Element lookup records
---

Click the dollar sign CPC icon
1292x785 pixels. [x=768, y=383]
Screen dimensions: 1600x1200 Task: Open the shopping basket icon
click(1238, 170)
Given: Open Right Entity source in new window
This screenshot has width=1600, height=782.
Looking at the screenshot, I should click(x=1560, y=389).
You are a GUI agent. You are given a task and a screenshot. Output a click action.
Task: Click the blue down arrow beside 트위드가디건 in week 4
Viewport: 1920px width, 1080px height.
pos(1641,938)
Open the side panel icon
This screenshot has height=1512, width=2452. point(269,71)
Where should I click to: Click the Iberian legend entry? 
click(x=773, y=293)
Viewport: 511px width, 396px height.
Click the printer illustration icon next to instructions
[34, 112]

---

PROBLEM DETAILS: Can you change every "icon" in the listing above to "button" and write out all the lines again with nothing else altered?

SOLUTION TO THE EXERCISE:
Click the dollar sign CPC button
1292x785 pixels. [x=768, y=383]
Screen dimensions: 1600x1200 Task: Open the shopping basket button
click(1238, 170)
Given: Open Right Entity source in new window
This screenshot has width=1600, height=782.
Looking at the screenshot, I should click(x=1560, y=389).
You are a GUI agent. You are given a task and a screenshot. Output a click action.
Task: Click the blue down arrow beside 트위드가디건 in week 4
Viewport: 1920px width, 1080px height.
pos(1641,938)
Open the side panel button
This screenshot has height=1512, width=2452. point(269,71)
Where should I click to: Click the Iberian legend entry? 
click(x=773, y=293)
Viewport: 511px width, 396px height.
Click the printer illustration button next to instructions
[34, 112]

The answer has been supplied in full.